Daughter of the Morning is an example of Gale’s descriptive writing about the lack of opportunities afforded to women in the early 20th century. The story opens with Cossy, a young woman just out of teens and stuck living on a farm with her parents and brothers, who all seem unhappy with their lot in life. She’s creating a book out of wrapping paper, someplace she can write down her thoughts. Cossy frets about what to do with her life. She has no particular ambition, except not to turn out like her mother and father, who scream at each other constantly. In the opening chapters, she reluctantly agrees to marry Luke, a neighbor who says “she’s got to marry somebody” and why not him?
The morning after she agrees to marry Luke, she meets a stranger on the road as she’s walking at dawn, enjoying her solitude.

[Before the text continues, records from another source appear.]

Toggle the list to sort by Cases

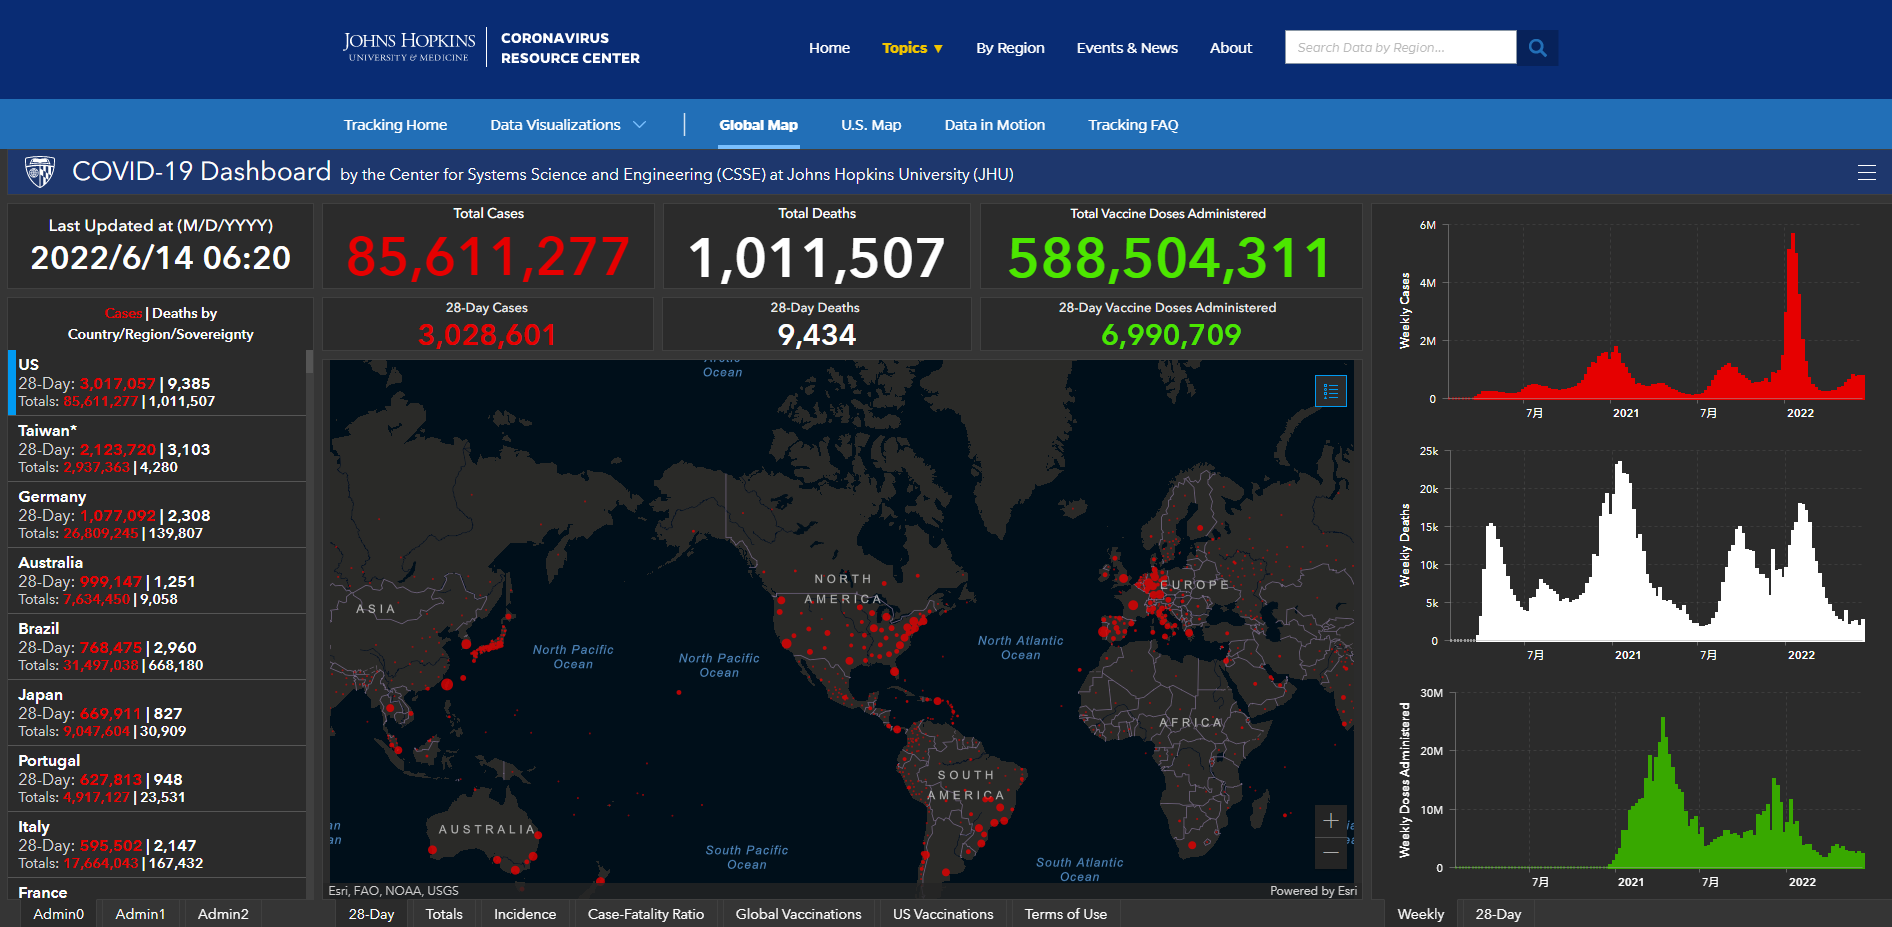point(123,313)
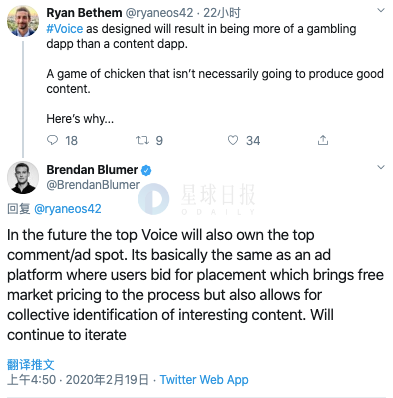Click the @ryaneos42 handle beside Ryan's name

(x=159, y=13)
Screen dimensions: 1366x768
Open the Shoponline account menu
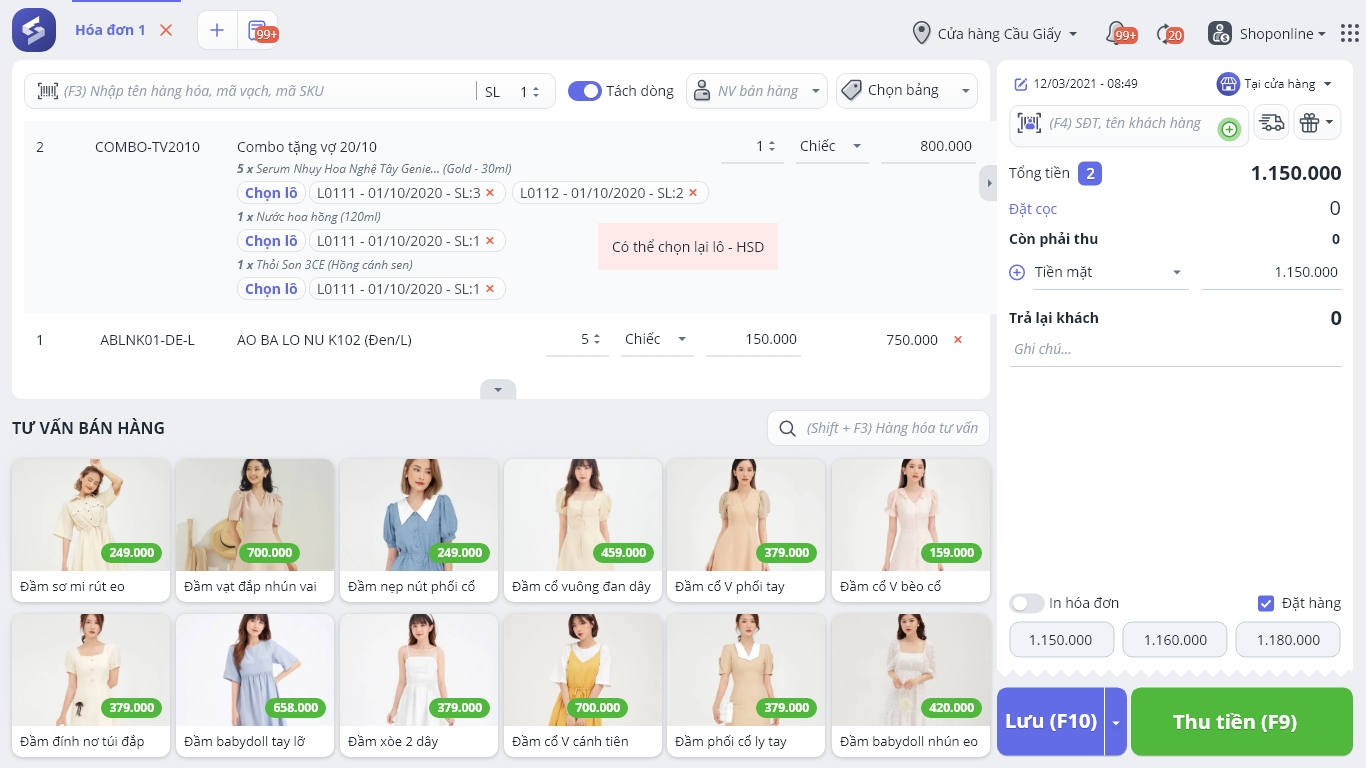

That meeting opens a whole new world of ideas to Cossy, who within the day, has decided to leave the farm and move to the city to find her way. She eventually finds a job in a factory, where she becomes involved with workers rights. The story is a string of adventures experienced by Cossy in the big city, which all lead back to the farm and home.
What I find particularly interesting about the women’s fiction of this time period is the reach into independent living, which fires much of this story, but the eventual return to the status quo of the male hero “rescuing” the female protagonist in the final chapter by clasping her tightly to his broad chest and declaring that he has been hopelessly in love with her for the whole book and won’t she please marry him and make his life complete? Not unlike a Harlequin romance novel of today.
Daughter of the Morning is at best a pleasant if uninspiring read.